#### Passage:
++++++++++

Blogs are a lot like one-night stands: Most of us have had one or two, but few people actually turn them into something substantial. For Jenny Lawson, aka The Bloggess, writing musings on the Internet is a full-time job and has spawned two books, “Let’s Pretend This Never Happened” and now “Furiously Happy: A Funny Book About Horrible Things.”
The Texas native has been blogging for a decade, writing about her wild childhood, her father’s taxidermy practice, her menagerie of crazy pets. Readers flock to catch up on her latest silly row with her husband, Victor, to laugh at Lawson’s parenting missteps, to check out the latest animal she has forever preserved and mounted on her wall. Side note: She only has animals stuffed if she is certain they died of natural causes, as is the case with the excited raccoon on the book cover; it was hit by a car.
A few years into blogging, Lawson revealed to her readers that she suffered from mental health issues. In “Furiously Happy” (Flatiron, $26.99) she explains her diagnosis: “high-functioning depressive with severe anxiety disorder, moderate clinical depression, and mild self-harm issues that stem from an impulse control disorder.” Throw in avoidant personality disorder, depersonalization disorder, a little rheumatoid arthritis and autoimmune issues and “sprinkled in like paprika over a mentally unbalanced deviled egg, are things like mild OCD and trichotillomania — the urge to pull one’s hair out — which is always nice to end on because whenever people hear the word ‘mania’ they automatically back off and give you more room on crowded airplanes.”
Lawson’s ability to balance hilarity with vulnerability, to mediate between being the comic heroine of her stories and offering an honest portrait of living with mental illness, has elevated her to a literary force that Hollywood would like to lure.
Q: Did you always write about mental health issues on your blog?
A: It wasn’t until several years into blogging that I came out with the fact that I was struggling with mental health issues. At the time whenever I would go into a depression, which typically lasts a week or two weeks, I can’t do anything. My only goal is to survive. During those times — I would never know when they were going to come, it’s just a chemical imbalance — I would have drafts written of things that were funny that I could use on those weeks when things were completely awful and I would think, “I’m going to die.” So I’d post these things and everyone would be like “You’re so funny! You’re hilarious.” It felt like I was living this horrible lie.
Q: How hard is it for you to go on a book tour or promote your work with your condition?
A: It’s really difficult and really rewarding. I learned a lot about what my limitations are with the last tour. I have an amazing editor and agent, and they are so understanding so they are going to come with me and chaperone me. For a long time I felt like a failure because there were some things I couldn’t do that normal people do, but then I realized that there are things I can do that normal people can’t do.
I had the medical TED people approach me about doing a talk. I was like, “Do you know what I do?” It was funny, too. I won last year a big award for breaking stigma for mental health, the NoStigmas Hero Award, and they wanted me to come to a gala with a red carpet and celebrities. And I was like, “What? No! That sounds awful!” I asked if I could just Skype in and accept the award in my house, and I can talk about the fact that finding out what your limitations are can be a really good thing. So that’s what I did, and it worked really well for everyone.
Q: Have you been approached to do other things with your work?

++++++++++

#### Your tasks:
a) Return the part of the Bloggess interview that begins with the words containing "Q: Did you always" and ends with "this horrible lie.", copied word for word.
b) In the Bloggess interview, what award did Lawson win last year for breaking stigma for mental health?
c) According to the Bloggess interview, why did Lawson keep funny drafts written ahead of time?

++++++++++

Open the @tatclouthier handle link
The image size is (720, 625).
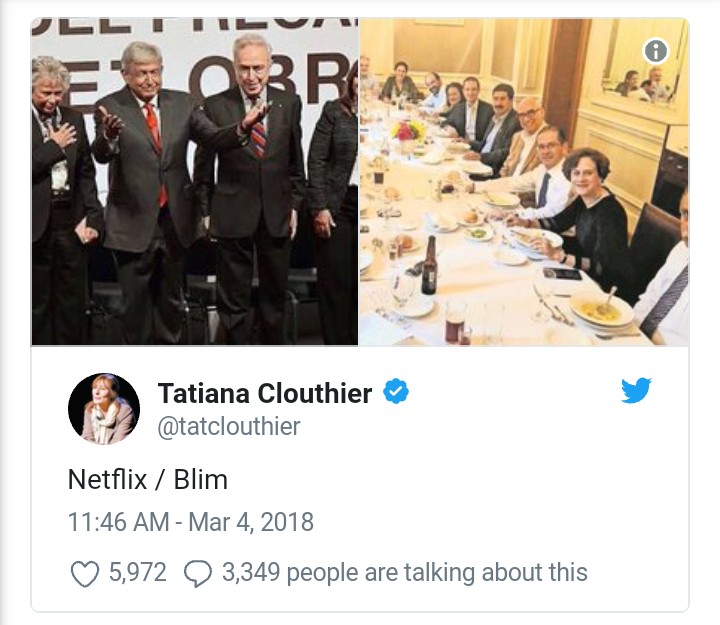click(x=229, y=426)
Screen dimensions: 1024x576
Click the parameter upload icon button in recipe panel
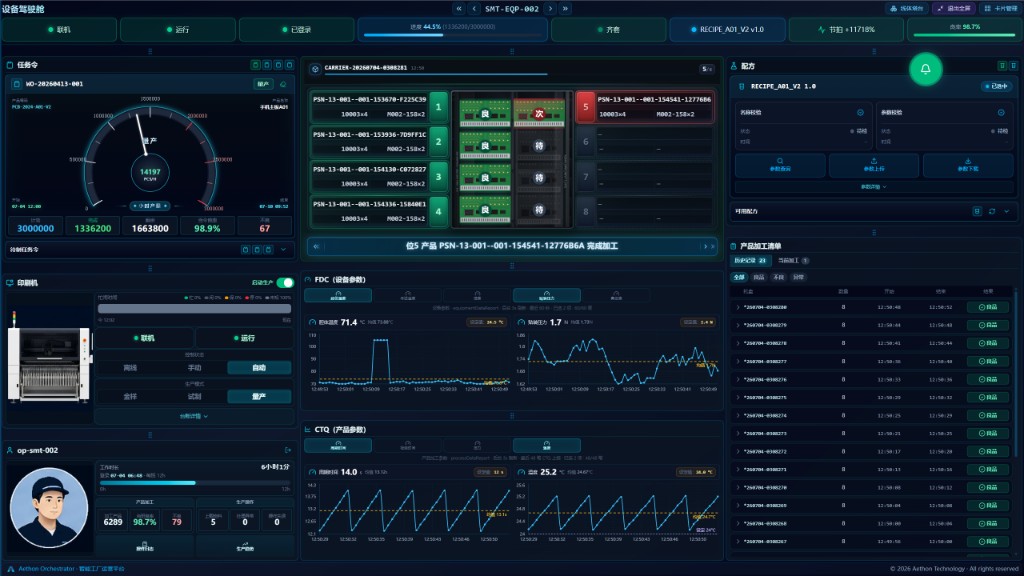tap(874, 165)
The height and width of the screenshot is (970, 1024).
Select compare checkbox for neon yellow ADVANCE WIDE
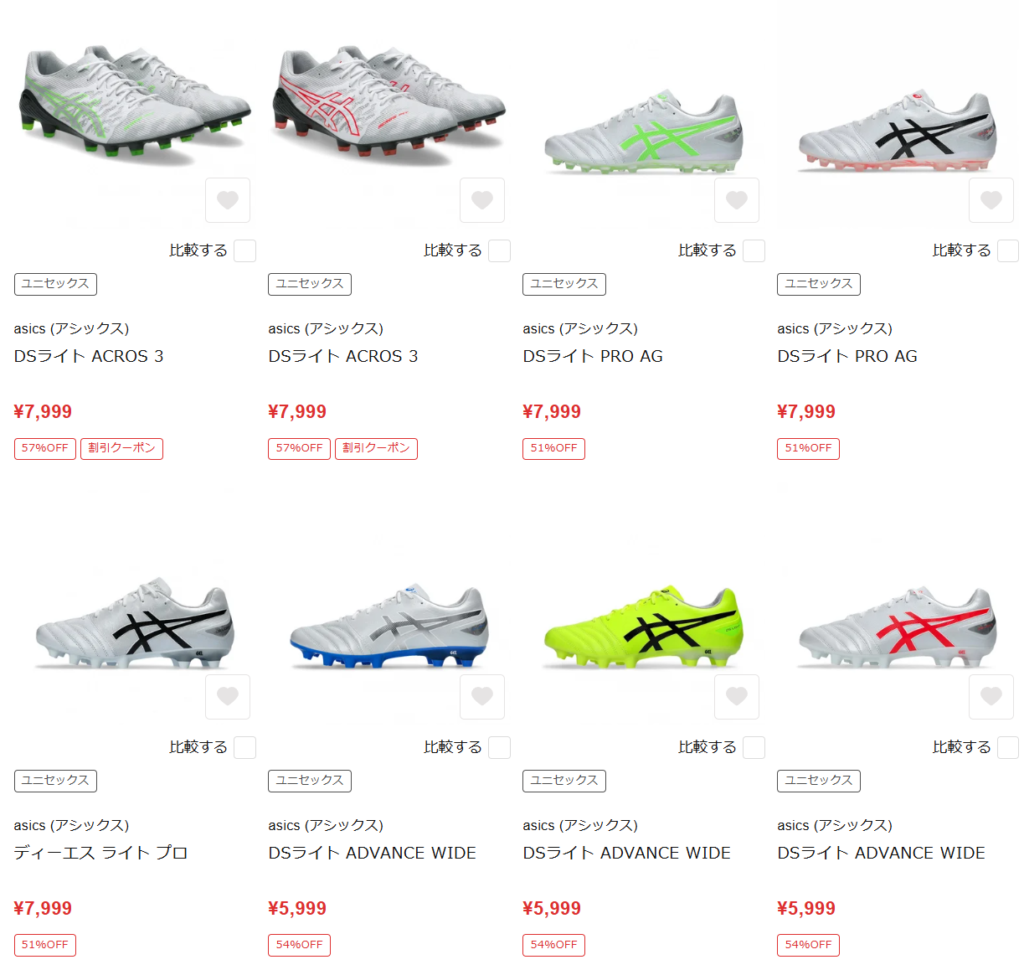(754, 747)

++++++++++

#### Solution list:
a)
Q: Did you always write about mental health issues on your blog?
A: It wasn’t until several years into blogging that I came out with the fact that I was struggling with mental health issues. At the time whenever I would go into a depression, which typically lasts a week or two weeks, I can’t do anything. My only goal is to survive. During those times — I would never know when they were going to come, it’s just a chemical imbalance — I would have drafts written of things that were funny that I could use on those weeks when things were completely awful and I would think, “I’m going to die.” So I’d post these things and everyone would be like “You’re so funny! You’re hilarious.” It felt like I was living this horrible lie.

b) The NoStigmas Hero Award.

c) Her depressions typically last a week or two and come without warning because of a chemical imbalance. During them she can't do anything, and her only goal is to survive. The prewritten drafts gave her something funny to post during those weeks.